- [PASSAGE SHOWN]:
-- Opening Marker --

Creating a case is only part of the system of seamless communication and cutting down on wasted minutes. Some courts have already realized their need for checklist-like technology and have asked their IT departments to make custom checklist systems for them. The above quote is from Judge Janet T. Neff, a U.S. Western Michigan District judge, explaining what a checklist helps her court accomplish. Our task system allows tasks to be assigned to different stakeholders, prioritized, given due dates and added to specific cases so important information doesn’t fall through the cracks.
Interviewing a law clerk gave us insight into their daily lives. Duties of a law clerk include researching cases and statutes, organizing that research into legal documents and then using those documents to write drafts with the corresponding judge. Learning that so much of their day involves researching on databases like LexisNexis and Westlaw, meant that it was imperative we gave law clerks the ability to add these references to cases and checklists. Searching on reference databases is one of the highest costs of the law and court system. By combining the ability to add a reference to a case, we assure that these references don’t get swept up in other trials, filings, and memos, saving money for all parties involved.
Communication was a common pain point that we frequently heard about in our primary research phase. One clerk told us that meetings often get changed, but not all parties are notified, meaning people showed up to wrong rooms, on different days or not at all. This confusion is yet another stressor within an already demanding environment, adding to the decision fatigue judges and clerks already face during their long and tedious days.
Astraia gives clerks and judges the ability to add events to their calendar, notify stakeholders within the system of the event and also send invites to lawyers or other parties not within the system through the integration of email platforms like Microsoft Outlook. By having the calendar integrated into Astraia, judges and clerks can be reminded of what tasks need to be done before a meeting, be easily reminded what the case is corresponding to the specific meeting and update all parties involved seamlessly when something is changed.
There are barriers and obstacles when it comes to getting technology to be accepted in the court systems, and we we would address that by going to court coordinators and telling them about the benefit of our software, since they are the managers of their respective courts.
We would also push for this to become responsive for tablets and phones, as well as automate case filings into the system so efficiency is maximized and manual input would no longer be required. The integration of LexisNexis, the premier reference database for lawyers and clerks would be an essential add to Astraia’s reference widget as well.
Finally, we would add new roles to the system, for the court coordinator to oversee everything and help simplify their management tasks. Our goal would be to make a more robust communication application for the municipal courts.
My team and I set off in a very broad and intimidating challenge space and were able to find our way and create something we were proud of. Ideally, I wish we would have realized we were trying to tackle both a wicked problem, and a policy problem (implicit bias and decision fatigue) right away so we could have invested more time in interviewing and doing field study observations of court and law clerks. We were able to easily pivot when we realized we were looking in the wrong area, however, and made up for lost time.
I personally loved this project space. I am interested in complex sociotechnical systems and how responsible design can help us incrementally change and respond to the historical problems we face in our society. This challenge space pushed me out of my comfort zone and forced me to understand how the sub system of the municipal court works within the larger judicial system of the United States.

-- Closing Marker --

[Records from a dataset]
-- Opening Marker --

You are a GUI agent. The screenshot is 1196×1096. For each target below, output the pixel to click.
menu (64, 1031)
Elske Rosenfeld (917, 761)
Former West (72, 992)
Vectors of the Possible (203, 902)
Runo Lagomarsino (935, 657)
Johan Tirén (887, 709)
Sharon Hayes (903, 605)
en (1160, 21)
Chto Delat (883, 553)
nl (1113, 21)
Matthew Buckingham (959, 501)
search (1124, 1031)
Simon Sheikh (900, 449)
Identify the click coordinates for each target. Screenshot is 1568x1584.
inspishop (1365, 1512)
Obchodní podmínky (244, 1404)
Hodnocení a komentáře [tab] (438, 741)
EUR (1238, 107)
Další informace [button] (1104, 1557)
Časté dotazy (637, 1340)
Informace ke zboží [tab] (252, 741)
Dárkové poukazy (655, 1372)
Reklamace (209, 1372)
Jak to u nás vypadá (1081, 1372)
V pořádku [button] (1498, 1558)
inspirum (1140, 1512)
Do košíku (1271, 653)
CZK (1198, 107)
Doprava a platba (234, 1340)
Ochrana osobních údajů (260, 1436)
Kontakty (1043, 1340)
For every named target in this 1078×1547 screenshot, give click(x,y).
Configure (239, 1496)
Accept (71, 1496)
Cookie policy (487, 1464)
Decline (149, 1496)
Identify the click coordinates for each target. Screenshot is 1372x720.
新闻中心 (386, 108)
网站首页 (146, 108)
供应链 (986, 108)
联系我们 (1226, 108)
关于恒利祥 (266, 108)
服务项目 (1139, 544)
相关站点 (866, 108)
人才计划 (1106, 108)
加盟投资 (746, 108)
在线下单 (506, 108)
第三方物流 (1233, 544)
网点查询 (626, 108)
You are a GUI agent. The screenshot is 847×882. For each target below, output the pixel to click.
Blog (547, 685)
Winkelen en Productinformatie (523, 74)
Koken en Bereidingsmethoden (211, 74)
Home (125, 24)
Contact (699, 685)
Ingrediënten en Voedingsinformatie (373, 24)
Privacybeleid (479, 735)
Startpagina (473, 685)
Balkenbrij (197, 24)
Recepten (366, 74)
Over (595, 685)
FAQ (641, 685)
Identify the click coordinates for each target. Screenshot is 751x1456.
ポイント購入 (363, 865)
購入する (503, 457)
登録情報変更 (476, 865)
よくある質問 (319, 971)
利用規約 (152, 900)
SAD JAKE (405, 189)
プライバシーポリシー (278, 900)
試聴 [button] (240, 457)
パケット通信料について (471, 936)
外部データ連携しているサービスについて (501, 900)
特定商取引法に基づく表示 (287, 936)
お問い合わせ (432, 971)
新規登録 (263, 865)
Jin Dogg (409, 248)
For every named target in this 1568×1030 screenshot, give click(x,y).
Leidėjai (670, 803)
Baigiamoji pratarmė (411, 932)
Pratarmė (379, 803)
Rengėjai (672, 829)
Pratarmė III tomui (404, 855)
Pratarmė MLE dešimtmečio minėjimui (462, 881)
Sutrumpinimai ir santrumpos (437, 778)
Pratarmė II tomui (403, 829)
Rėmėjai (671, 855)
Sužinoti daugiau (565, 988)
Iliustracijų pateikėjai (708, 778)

-- Closing Marker --

- [WORK TO COMPLETE]:
**A.** In the Astraia case study, which email platform is named as a way to send event invites to people outside the system?
**B.** Quote the part of the Astraia case study between "Finally, we would" and "for lost time.", inclusive.

- [RESPONSES TO THE TASKS]:
**A.** Microsoft Outlook

**B.**
Finally, we would add new roles to the system, for the court coordinator to oversee everything and help simplify their management tasks. Our goal would be to make a more robust communication application for the municipal courts.
My team and I set off in a very broad and intimidating challenge space and were able to find our way and create something we were proud of. Ideally, I wish we would have realized we were trying to tackle both a wicked problem, and a policy problem (implicit bias and decision fatigue) right away so we could have invested more time in interviewing and doing field study observations of court and law clerks. We were able to easily pivot when we realized we were looking in the wrong area, however, and made up for lost time.